▸ **PROBLEEMBESCHRIJVING**: Noem alle beslissingen die de rechtbank Den Haag op 23 mei 2023 nam volgens de tekst over het inreisverbod hieronder.

ECLI:NL:RVS:2024:2671
Raad van State
- Hoger beroep
- Rechtspraak.nl
Hoger beroep tegen inreisverbod opgelegd door staatssecretaris van Justitie en Veiligheid
In deze zaak gaat het om een hoger beroep van een vreemdeling tegen een besluit van de staatssecretaris van Justitie en Veiligheid, waarbij de vreemdeling werd opgedragen de Europese Unie onmiddellijk te verlaten en een inreisverbod tegen hem werd uitgevaardigd. Dit besluit dateert van 10 november 2022. De rechtbank Den Haag, zittingsplaats Utrecht, heeft op 23 mei 2023 het beroep van de vreemdeling gegrond verklaard en het besluit van de staatssecretaris vernietigd, maar de rechtsgevolgen daarvan in stand gelaten. De vreemdeling, vertegenwoordigd door mr. C.T.W. van Dijk, heeft hiertegen hoger beroep ingesteld.

[Gegevensfragmenten]
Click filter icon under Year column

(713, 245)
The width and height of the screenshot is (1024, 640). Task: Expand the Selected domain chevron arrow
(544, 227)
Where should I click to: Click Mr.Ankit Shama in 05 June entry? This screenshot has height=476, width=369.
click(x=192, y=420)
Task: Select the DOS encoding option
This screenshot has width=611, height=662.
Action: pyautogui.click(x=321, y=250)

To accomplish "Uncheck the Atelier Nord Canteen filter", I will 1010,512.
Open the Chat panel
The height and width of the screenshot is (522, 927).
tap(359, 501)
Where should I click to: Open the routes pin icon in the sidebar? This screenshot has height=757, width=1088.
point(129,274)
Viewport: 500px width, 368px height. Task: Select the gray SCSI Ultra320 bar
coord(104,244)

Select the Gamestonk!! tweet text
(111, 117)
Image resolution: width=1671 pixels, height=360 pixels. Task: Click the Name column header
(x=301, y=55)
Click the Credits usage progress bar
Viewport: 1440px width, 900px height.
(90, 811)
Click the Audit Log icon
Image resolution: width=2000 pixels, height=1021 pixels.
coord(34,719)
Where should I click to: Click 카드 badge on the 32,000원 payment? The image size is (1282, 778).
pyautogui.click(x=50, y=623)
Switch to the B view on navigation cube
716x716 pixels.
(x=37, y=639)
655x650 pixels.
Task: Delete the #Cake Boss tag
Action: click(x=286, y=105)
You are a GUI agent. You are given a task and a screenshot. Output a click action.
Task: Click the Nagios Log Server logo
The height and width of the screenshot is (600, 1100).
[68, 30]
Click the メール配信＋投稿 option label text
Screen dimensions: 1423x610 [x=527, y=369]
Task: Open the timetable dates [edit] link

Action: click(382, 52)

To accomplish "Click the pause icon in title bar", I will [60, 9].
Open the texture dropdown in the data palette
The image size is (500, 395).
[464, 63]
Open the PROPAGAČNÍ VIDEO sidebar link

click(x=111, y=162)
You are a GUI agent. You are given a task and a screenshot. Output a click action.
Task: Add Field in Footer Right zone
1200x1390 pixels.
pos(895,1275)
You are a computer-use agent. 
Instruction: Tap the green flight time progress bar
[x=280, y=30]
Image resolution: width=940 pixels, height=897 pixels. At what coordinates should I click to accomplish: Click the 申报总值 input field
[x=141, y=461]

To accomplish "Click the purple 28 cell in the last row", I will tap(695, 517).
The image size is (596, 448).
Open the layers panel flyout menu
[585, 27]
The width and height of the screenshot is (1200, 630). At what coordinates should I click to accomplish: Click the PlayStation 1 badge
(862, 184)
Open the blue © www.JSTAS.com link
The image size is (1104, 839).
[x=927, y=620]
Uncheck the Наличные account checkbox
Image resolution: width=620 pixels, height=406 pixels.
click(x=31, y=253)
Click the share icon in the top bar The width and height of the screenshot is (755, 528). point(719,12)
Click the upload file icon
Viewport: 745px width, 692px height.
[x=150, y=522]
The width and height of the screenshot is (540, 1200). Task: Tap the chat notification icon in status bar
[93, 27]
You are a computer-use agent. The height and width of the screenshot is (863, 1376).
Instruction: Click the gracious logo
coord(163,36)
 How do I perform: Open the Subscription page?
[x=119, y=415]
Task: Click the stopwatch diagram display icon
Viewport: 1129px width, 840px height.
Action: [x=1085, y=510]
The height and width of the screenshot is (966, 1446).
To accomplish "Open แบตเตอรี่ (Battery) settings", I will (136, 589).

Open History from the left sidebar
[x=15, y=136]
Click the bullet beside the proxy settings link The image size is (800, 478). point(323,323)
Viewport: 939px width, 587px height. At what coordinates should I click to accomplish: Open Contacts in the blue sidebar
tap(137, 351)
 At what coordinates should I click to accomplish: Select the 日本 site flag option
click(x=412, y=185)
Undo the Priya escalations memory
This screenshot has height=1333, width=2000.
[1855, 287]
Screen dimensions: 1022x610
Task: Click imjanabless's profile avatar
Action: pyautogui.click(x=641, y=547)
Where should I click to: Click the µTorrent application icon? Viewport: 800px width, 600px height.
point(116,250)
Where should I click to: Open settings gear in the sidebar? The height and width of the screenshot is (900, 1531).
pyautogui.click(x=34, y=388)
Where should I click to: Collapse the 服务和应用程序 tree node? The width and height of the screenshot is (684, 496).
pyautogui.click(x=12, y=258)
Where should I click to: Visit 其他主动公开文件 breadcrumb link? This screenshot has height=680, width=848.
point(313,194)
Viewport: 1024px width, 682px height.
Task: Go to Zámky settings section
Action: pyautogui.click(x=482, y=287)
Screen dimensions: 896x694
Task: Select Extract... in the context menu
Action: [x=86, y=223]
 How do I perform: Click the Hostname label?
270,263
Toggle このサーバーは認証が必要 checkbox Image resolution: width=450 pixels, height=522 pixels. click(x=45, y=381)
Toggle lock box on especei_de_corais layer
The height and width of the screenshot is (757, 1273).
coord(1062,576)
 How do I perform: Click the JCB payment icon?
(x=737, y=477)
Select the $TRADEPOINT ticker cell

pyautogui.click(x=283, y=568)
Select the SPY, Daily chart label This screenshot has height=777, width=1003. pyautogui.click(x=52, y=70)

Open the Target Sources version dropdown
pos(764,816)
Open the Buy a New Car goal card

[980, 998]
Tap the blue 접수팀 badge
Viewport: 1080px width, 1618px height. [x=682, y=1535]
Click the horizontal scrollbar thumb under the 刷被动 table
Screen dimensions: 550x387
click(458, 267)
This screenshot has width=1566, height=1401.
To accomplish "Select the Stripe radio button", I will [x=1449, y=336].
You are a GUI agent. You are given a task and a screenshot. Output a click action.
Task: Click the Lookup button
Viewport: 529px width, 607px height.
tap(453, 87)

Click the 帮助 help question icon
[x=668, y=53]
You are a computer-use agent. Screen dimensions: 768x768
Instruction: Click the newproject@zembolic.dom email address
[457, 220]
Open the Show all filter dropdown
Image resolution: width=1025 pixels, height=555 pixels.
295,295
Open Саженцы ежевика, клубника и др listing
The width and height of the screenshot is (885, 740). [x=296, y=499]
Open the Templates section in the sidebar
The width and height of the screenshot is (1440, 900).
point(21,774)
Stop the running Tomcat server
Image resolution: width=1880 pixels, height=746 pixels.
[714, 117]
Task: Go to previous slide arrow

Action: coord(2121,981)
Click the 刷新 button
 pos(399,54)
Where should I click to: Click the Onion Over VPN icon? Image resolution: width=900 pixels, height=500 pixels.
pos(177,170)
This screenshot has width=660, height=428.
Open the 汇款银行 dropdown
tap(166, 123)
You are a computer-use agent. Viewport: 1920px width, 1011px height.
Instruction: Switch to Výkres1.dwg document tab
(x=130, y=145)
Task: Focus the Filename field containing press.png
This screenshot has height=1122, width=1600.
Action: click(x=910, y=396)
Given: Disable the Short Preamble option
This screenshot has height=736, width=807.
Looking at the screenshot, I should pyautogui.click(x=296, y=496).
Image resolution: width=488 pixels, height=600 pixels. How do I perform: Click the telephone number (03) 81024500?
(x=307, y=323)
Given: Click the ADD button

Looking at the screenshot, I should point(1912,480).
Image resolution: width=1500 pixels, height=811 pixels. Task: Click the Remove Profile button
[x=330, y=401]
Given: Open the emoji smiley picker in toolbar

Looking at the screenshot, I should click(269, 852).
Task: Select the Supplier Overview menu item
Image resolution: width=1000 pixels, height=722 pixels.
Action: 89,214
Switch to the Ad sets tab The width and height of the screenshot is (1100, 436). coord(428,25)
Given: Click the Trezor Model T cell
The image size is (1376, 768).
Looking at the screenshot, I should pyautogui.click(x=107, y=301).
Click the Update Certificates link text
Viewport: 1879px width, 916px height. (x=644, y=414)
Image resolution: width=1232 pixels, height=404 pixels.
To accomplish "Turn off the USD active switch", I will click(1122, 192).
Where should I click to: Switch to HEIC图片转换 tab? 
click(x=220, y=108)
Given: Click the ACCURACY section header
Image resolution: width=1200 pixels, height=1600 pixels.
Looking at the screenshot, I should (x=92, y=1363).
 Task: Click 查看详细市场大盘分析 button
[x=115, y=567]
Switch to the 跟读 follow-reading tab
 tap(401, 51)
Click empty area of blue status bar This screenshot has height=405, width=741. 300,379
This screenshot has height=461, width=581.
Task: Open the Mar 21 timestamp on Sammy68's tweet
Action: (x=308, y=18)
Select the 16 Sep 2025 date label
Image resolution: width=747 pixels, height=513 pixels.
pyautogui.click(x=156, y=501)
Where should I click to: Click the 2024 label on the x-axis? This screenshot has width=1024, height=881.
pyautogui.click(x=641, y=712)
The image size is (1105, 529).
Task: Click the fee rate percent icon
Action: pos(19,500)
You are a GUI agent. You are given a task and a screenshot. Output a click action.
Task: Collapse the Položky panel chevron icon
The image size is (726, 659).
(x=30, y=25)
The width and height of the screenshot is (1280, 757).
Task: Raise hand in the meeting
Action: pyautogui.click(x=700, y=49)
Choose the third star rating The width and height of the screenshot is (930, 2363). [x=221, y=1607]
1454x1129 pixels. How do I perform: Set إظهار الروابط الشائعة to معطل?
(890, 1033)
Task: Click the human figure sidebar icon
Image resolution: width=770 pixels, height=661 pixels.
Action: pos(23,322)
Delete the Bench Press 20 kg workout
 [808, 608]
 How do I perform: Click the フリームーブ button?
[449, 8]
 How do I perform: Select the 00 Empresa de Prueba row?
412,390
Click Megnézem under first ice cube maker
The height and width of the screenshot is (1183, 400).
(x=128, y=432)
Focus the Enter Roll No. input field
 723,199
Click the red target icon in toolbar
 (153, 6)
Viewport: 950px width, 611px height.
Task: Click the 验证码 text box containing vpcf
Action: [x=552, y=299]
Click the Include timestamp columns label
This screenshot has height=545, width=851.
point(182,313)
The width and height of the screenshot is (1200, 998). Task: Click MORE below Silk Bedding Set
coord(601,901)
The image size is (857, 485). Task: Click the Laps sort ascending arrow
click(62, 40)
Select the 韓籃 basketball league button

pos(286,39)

▸ **OPLOSSING OPDRACHT**:
- Het beroep van de vreemdeling werd gegrond verklaard.
- Het besluit van de staatssecretaris werd vernietigd.
- De rechtsgevolgen van het vernietigde besluit werden in stand gelaten.